_Exercise tasks:_
A – In the tegu forum thread, copy out the stretch from "## JohnMatthew (Aug" through "hanniebann (Aug 15, 2012)", switching "cold feet" to "second thoughts".
B – In the tegu forum thread, who does agv0008 say is the only tegu breeder that takes deposits on unhatched animals?

You guys are missing the point, there are going to be no 2012 reds... They went bad. Bobby has been ignoring my calls since july 24th... I dont think thats him being busy, thats pure avoidance.


----------



## Ujarak (Aug 6, 2012)

Ive spoken to him and there are no 2012 reds this year.


----------



## james.w (Aug 6, 2012)

What else is new, selling things that don't exist. Let's see if refunds start getting sent out. What do all the fan boys have to say now??


----------



## bmx3000max (Aug 7, 2012)

Is he refunding them?


----------



## the_cw (Aug 7, 2012)

I'm getting a B&W, but I have to say I'm not thrilled to hear this. I was willing to put the money down this year despite what happened last year because, well, I'm a nice guy. But at this point I'm not happy. Weather has been cool here and he *has* had days to ship--at least one--and I haven't heard anything.


----------



## anelk002 (Aug 7, 2012)

I'm also still waiting for my b&w. It's not supposed to go over 86 where I live till Friday and still haven't heard anything. I'm trying to be patient but its hard when you don't even get an update on anything and he doesn't respond to emails.


----------



## agv0008 (Aug 7, 2012)

james.w said:


> What else is new, selling things that don't exist. Let's see if refunds start getting sent out. What do all the fan boys have to say now??



Wow. It seems the deposit system is not working. I am pretty sure Varnyard is the only tegu breeder that takes deposits on unhatched animals.


----------



## JohnMatthew (Aug 15, 2012)

If indeed no reds have been produced this year then I think Bobby needs to start refunding those deposits. People demanding refunds merely because they get cold feet need to read a TOS before making a deposit/purchase in the future.


----------



## hanniebann (Aug 15, 2012)

^^ Agreed, nicely put.


----------



## Josh (Aug 15, 2012)

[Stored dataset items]

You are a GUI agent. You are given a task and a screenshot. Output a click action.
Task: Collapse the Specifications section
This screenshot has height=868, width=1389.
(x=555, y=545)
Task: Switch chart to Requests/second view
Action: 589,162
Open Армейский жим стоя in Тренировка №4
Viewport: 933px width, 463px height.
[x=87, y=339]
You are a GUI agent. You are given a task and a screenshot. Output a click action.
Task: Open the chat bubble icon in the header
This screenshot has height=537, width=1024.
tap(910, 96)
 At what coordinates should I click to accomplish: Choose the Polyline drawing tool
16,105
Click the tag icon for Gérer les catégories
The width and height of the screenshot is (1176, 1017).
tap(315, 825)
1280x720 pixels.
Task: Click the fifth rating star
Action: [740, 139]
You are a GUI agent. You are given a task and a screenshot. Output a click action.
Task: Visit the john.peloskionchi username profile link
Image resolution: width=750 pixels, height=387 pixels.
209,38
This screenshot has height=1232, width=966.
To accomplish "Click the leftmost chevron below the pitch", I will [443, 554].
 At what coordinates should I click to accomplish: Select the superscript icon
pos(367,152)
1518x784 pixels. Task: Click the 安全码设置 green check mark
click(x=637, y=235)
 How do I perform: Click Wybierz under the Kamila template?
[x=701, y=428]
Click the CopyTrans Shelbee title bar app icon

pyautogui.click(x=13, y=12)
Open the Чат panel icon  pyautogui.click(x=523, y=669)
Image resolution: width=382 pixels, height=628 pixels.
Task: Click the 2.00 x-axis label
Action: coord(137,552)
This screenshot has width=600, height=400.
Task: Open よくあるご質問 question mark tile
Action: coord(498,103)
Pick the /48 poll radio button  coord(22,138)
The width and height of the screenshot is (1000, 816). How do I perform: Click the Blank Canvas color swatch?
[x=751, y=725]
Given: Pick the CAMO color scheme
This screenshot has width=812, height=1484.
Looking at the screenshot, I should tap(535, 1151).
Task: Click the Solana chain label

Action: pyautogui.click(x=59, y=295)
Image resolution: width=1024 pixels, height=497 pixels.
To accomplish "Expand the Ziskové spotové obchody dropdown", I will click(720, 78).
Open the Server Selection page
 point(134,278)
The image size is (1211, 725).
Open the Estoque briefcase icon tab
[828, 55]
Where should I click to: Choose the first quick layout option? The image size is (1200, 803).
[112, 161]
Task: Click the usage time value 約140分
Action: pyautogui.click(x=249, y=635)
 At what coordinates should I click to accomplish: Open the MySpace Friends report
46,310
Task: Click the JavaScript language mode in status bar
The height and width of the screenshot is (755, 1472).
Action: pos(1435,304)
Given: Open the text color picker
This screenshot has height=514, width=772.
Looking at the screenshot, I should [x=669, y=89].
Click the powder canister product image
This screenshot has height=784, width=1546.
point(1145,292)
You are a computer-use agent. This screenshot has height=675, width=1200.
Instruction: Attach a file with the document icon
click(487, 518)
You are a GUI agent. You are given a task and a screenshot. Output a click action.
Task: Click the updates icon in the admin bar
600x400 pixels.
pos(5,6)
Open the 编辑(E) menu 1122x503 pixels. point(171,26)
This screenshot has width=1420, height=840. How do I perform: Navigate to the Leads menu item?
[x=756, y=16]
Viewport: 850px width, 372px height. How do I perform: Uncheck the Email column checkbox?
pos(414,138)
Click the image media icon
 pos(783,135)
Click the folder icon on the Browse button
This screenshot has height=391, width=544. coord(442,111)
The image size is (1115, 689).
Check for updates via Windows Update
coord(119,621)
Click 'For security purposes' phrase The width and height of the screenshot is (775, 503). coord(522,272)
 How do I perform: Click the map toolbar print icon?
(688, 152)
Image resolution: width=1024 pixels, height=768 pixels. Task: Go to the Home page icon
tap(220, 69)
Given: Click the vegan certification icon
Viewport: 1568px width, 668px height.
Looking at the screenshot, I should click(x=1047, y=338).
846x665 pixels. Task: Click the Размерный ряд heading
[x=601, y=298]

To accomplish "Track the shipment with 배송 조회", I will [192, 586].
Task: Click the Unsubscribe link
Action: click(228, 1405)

_Results by task:_
A –
## JohnMatthew (Aug 15, 2012)

If indeed no reds have been produced this year then I think Bobby needs to start refunding those deposits. People demanding refunds merely because they get second thoughts need to read a TOS before making a deposit/purchase in the future.


----------



## hanniebann (Aug 15, 2012)

B – Varnyard